There are several methodologies that can be compared to OMT:

OMT contains many useful advises and guidelines for software designers and programmers (or implementors). Obviously, there is much experience in the background of the book and any experience needs time and effort to be acquired. It is much easier to learn from other people (i.e. from the authors of OMT) than to make ones own experience (and pay for own mistakes).

The book is extraordinarily sound in dynamic modeling. Nevertheless, the underlying theory of software engineering and computer science is not explained there. Thus, practitioners with the weak theoretical background may not understand (e.g. race conditions and their proper handling).
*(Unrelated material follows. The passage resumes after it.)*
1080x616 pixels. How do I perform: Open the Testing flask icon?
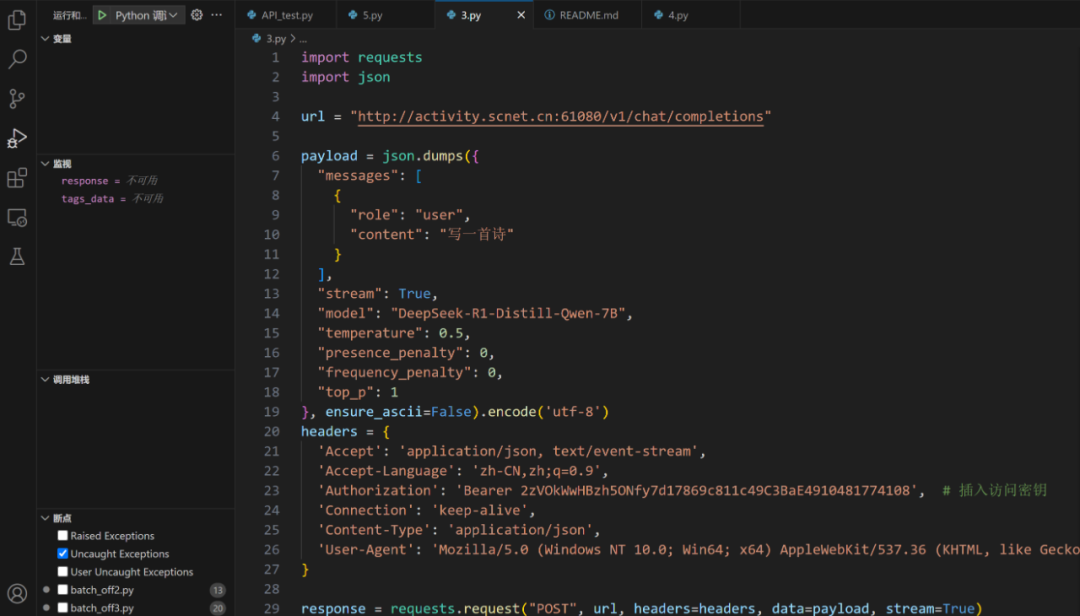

Although extensive parts in the book are very well explained and contain much of useful information (still, 5 years after publication!), other (and unfortunately essential) places are at least vague. This applies particularly to concepts of object oriented approach, system specifications and object modeling. Additionally, the mere applicability of functional modeling is controversial. Obviously, it is easy to say it today - who knew it five years ago? Nonetheless, who goes to read the book today, he needs this information.

The reader should be well acquainted with computer science (especially with theory of abstract data types, theory of automata and theory of concurrent processes) prior to he or she starts reading Object-Oriented Modeling and Design. The vague and inaccurate places in the book may cause feeling of misunderstanding or disagreement and may provoke fruitful rethinking or discussions. Conversely, feeling of common understanding signalizes misunderstanding, indeed!

Object-Oriented Modeling and Design is still definitely worth of reading, although with proper theoretical background and some criticism.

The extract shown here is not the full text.